Ночью проснулась от голода и поняла, что если прямо сейчас не поем, то снова сдохну. Особо не заморачиваясь, распотрошила детский браслетик из проволоки и бусинок и, сделав крючок, без особого труда открыла замок, правда, только с третий попытки — сказывалась нехватка практики. Зайдя в темную кухню, осторожно прикрыла за собой дверь, включила свет и, не особо таясь, приговорила литр яблочного сока и слопала пяток бутербродов. После чего, захватив пару спичек, пошла обратно досыпать: умирать, как оказалось, очень утомительно. Спички насовала в замочную скважину, после чего рухнула на топчан и, сыто икнув, отрубилась.
Утро встретило меня визгом тети; ее не остановило даже то, что у дяди был выходной.
— Вставай, паршивка, — надрывалась тетка, судя по звукам, бегая по кухне. — Немедленно иди сюда!
Позевывая, встала и не спеша проследовала на кухню, где свалилась на ближайший стул.
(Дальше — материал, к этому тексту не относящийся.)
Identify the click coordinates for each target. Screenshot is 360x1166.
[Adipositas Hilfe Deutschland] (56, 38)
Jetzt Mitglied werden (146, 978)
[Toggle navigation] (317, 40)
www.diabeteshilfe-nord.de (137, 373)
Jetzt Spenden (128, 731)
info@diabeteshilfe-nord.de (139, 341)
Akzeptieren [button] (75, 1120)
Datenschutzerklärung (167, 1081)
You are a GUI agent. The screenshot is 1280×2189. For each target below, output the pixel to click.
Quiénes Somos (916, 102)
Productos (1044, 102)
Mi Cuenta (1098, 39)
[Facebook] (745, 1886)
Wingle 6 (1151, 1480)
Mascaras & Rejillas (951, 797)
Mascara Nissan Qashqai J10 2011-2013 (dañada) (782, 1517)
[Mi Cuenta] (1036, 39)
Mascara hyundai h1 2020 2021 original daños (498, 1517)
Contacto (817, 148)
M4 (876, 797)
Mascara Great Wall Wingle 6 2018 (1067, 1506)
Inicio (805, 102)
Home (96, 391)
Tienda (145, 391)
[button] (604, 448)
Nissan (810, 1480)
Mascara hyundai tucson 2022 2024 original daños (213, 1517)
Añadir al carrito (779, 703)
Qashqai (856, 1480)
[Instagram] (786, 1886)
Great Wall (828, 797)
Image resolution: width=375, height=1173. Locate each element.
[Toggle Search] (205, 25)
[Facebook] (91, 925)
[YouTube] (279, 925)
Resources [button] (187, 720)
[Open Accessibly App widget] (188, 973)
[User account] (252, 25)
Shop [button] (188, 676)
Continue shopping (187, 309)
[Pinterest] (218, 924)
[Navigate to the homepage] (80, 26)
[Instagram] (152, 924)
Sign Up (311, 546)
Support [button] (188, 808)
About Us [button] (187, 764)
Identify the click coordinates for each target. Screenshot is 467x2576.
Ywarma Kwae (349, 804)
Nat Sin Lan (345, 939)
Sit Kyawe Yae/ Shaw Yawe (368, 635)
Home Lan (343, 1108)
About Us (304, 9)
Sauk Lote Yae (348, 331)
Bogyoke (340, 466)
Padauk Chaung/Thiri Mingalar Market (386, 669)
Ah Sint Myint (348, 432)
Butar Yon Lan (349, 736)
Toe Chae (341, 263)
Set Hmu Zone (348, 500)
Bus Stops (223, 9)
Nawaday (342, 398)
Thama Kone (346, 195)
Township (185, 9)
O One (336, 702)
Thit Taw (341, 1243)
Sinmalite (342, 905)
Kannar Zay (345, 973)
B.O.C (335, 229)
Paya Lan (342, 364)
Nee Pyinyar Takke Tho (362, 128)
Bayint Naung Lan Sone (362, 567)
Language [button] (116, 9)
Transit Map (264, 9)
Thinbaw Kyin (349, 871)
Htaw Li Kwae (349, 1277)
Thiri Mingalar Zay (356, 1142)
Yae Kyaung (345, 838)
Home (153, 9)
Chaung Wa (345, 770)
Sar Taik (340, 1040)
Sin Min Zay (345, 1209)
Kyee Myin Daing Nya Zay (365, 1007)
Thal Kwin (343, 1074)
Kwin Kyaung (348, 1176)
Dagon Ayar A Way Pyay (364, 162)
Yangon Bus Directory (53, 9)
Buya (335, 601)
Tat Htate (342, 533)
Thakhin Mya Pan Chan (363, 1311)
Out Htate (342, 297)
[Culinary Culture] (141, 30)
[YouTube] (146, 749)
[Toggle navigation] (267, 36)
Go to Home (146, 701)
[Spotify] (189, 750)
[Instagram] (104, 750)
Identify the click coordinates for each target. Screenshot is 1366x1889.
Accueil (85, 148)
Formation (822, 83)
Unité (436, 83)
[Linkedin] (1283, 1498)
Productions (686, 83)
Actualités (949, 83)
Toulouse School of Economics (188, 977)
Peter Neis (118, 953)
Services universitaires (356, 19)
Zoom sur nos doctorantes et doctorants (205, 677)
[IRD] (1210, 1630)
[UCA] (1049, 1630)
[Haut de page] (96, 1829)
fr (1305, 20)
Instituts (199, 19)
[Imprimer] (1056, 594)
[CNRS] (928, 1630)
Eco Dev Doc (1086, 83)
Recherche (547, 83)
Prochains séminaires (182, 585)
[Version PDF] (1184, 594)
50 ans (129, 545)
Тетя тем временем, потрясая мусорным пакетом, где отчетливо виднелся пустой пакет из-под сока и бумага от бутербродов, громко и на одной ноте жужжала у меня над ухом, отчего вскоре отдельные слова ее тирады слились для меня в один сплошной гул, и я снова задремала.
— Не смей спать, дрянь, когда я с тобой разговариваю, — ворвалось в мой мозг, от чего я подпрыгнула от неожиданности.
— Хорошо, тетя, — покладисто ответила я. — Согласна, нам есть о чем поговорить.
Тут на кухню вплыл заспанный дядя. Он отчаянно зевал и неторопливо и со вкусом почесывал объемистый живот, нависающий над пижамными штанами.
— Петунья, дорогая, почему такой шум? — спросил он.
— Вернон, — бросилась к нему тетка, как к единственному спасению, — посмотри, эта девчонка ночью выбралась из чулана и лазила по кухне… Вот, смотри, она выпила сок, который я приготовила для Дадлика в лагерь, и съела все его бутерброды.
Вернон со сна не сразу врубился в тему, а когда до него дошло, то его лицо побагровело, а глаза налились яростью. Не став ждать, когда он заорет, я просто подняла нож, который незаметно стянула с кухонного стола, пока тетка вводила мужа в суть дела. Дядя резко остановился и даже закрыл рот, так и не заорав.
— Думаю, — спокойно сказала я, поигрывая ножом, — нам надо поговорить… Присаживайтесь.
Вернон отмер и подошел поближе, остановившись напротив стола и оперевшись на спинку стула — видимо, до него только сейчас дошло, что их всех все это время могли банально зарезать безо всякой магии.
— Не смей командовать в моем доме, неблагодарная дрянь, — зашипел в ярости, — и положи нож. Ты и так приносишь нам только проблемы, что теперь, убить нас хочешь?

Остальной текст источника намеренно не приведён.